2015
Creo que no he llegado a vivir nunca un año en el que se hayan cifrado expectativas tan altas, tan felices y ambiciosas, como las depositadas en 2015
Los españoles de mi edad se acordarán. En los tiempos del TBO, cuando el 31 de diciembre felicitábamos el Año Viejo a quienes lo despedían con nosotros, éste aparecía dibujado como un viejo encorvado, decrépito, que con una mano se apoyaba en un bastón para enarbolar, con la otra, un racimo de uvas. A su lado, un bebé sonrosado y risueño, con un pañal blanco y un chupete en la boca, representaba al Año Nuevo.

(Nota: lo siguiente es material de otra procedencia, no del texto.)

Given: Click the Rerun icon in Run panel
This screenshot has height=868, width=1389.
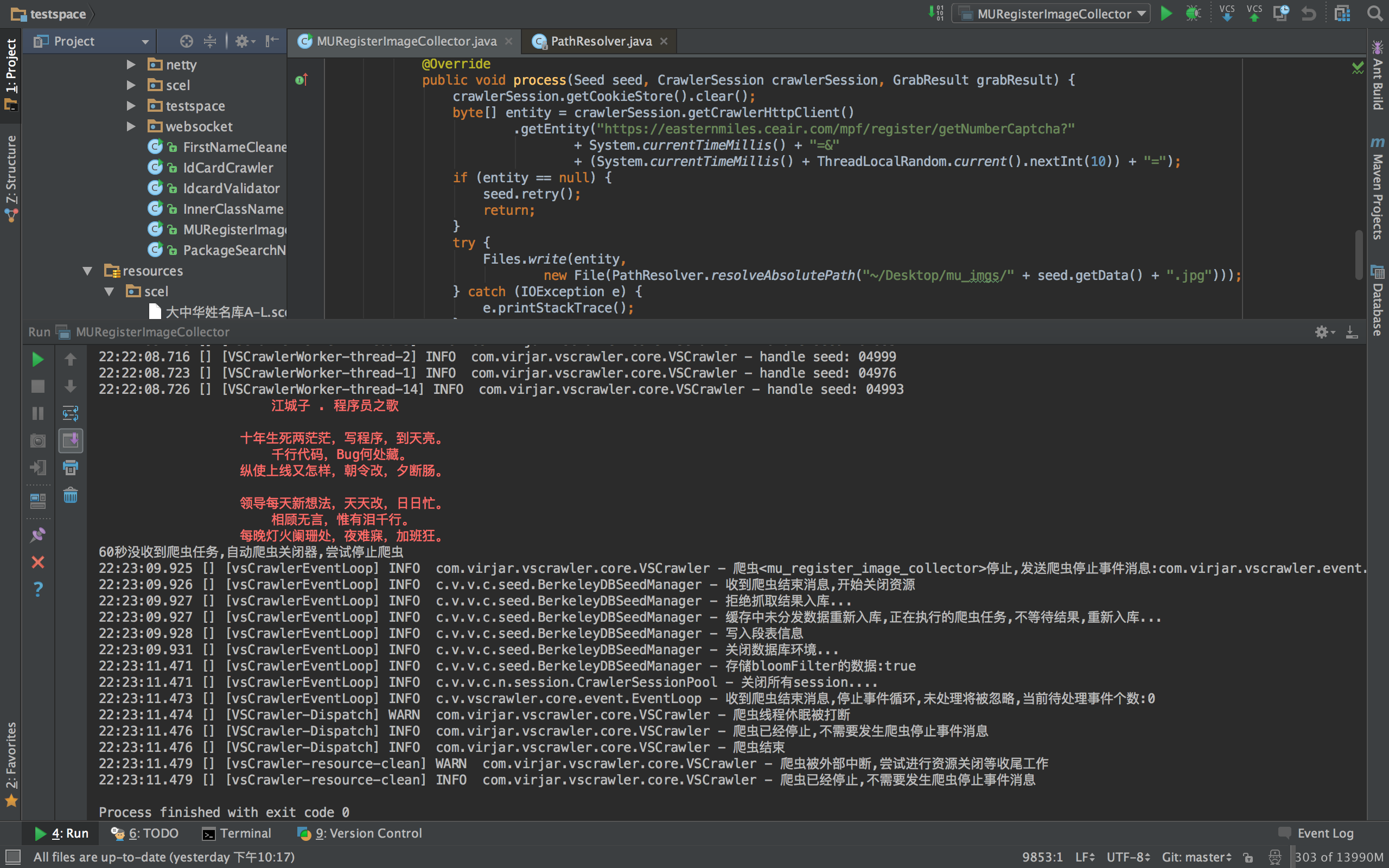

Lo recuerdo ahora no sólo porque he vivido pocos años que se hayan quedado tan viejos, tan caducos e inservibles antes de terminar como 2014. También, y sobre todo, porque creo que no he llegado a vivir nunca un año en el que se hayan cifrado expectativas tan altas, tan felices y ambiciosas, como las que muchos españoles han depositado en 2015, aunque sus grandes esperanzas no circulen siempre en el mismo sentido. Para quienes aspiran a que la coyuntura económica mejore hasta el punto de que nada importante llegue a cambiar en este país, 2015 es un año clave. Para quienes confían en que esa mejora propicie un cambio controlado que no desmantele la alternancia en el poder, no es menos importante. Para quienes aspiramos a que la Transición termine de una vez, a que la democracia española se normalice de forma definitiva para que empiece un tiempo verdaderamente nuevo, es el año decisivo. Probablemente, ninguna de estas expectativas llegará a verse cumplida por completo, pero parece aún más probable que 2016 empezará en una España distinta a la que hemos conocido en los últimos 40, incluso 80 años. Ojalá tan grandes esperanzas abran la puerta de un futuro mejor. Ojalá las grandes expectativas no soporten nada más que pequeñas decepciones. Ojalá sean ustedes más felices en 2015 que en 2014. Feliz Año Nuevo.